Rewrite the records from the line with "Task: Click the" up to and including the line with "pos(422,839)", replacing "Marketing Manager" with "Sales Director" and keeping everything else the same. Leave the pictures out of your answer.

** start Items **

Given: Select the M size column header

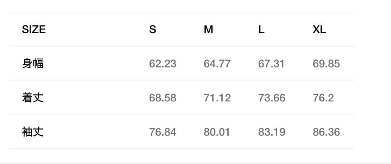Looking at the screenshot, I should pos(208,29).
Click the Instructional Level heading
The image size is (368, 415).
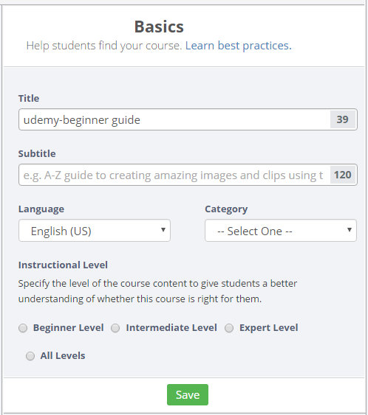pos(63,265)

** end Items **
** start Items **

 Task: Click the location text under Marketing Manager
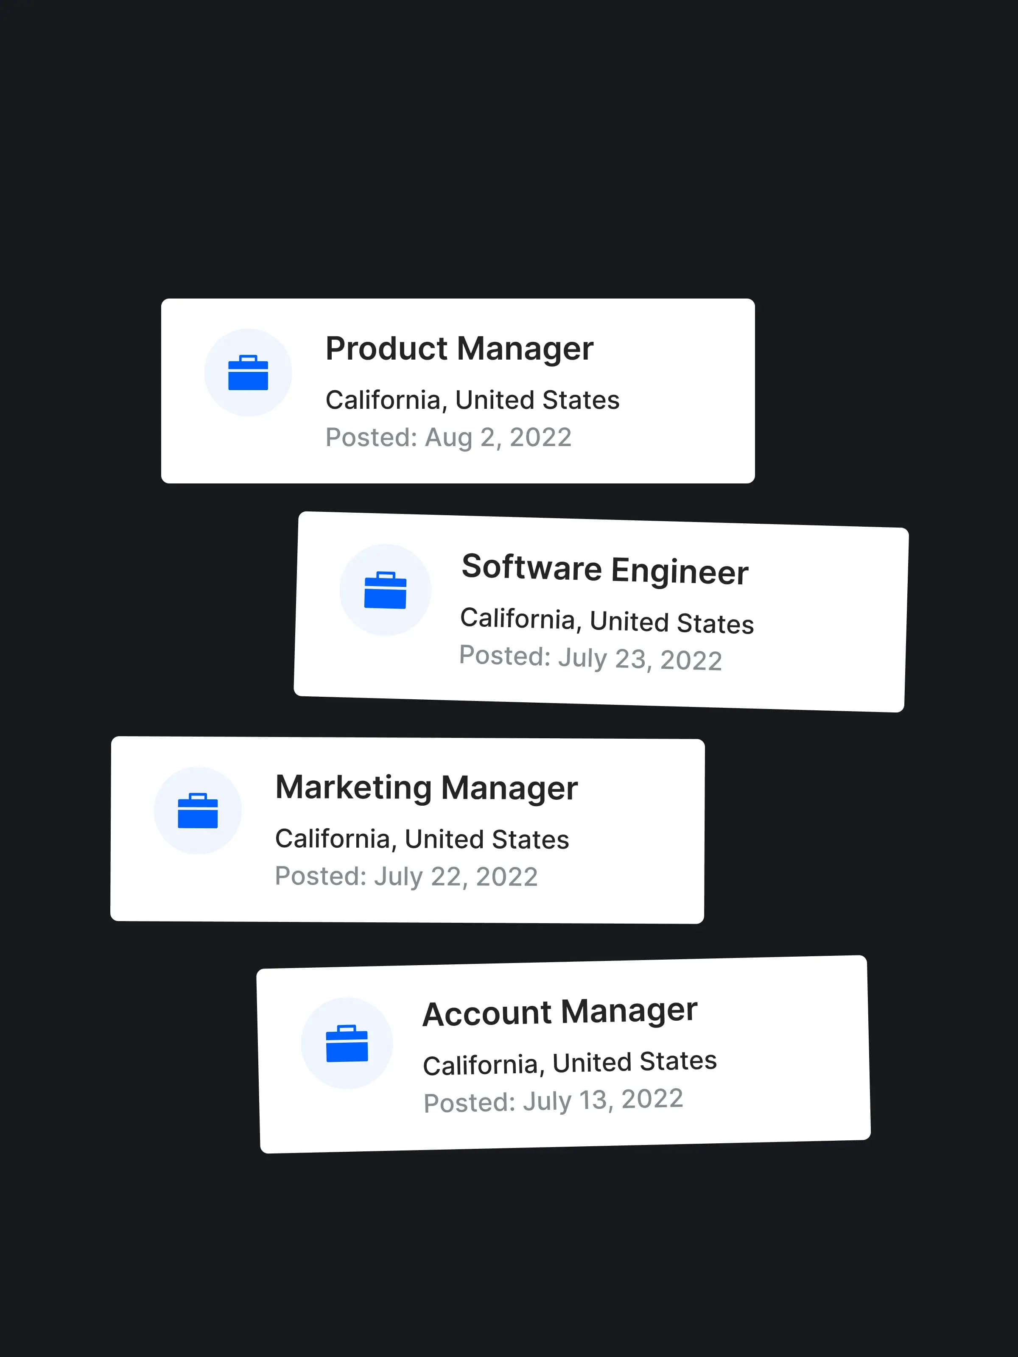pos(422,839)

** end Items **

**Written solution:**
 Task: Click the location text under Sales Director
pos(422,839)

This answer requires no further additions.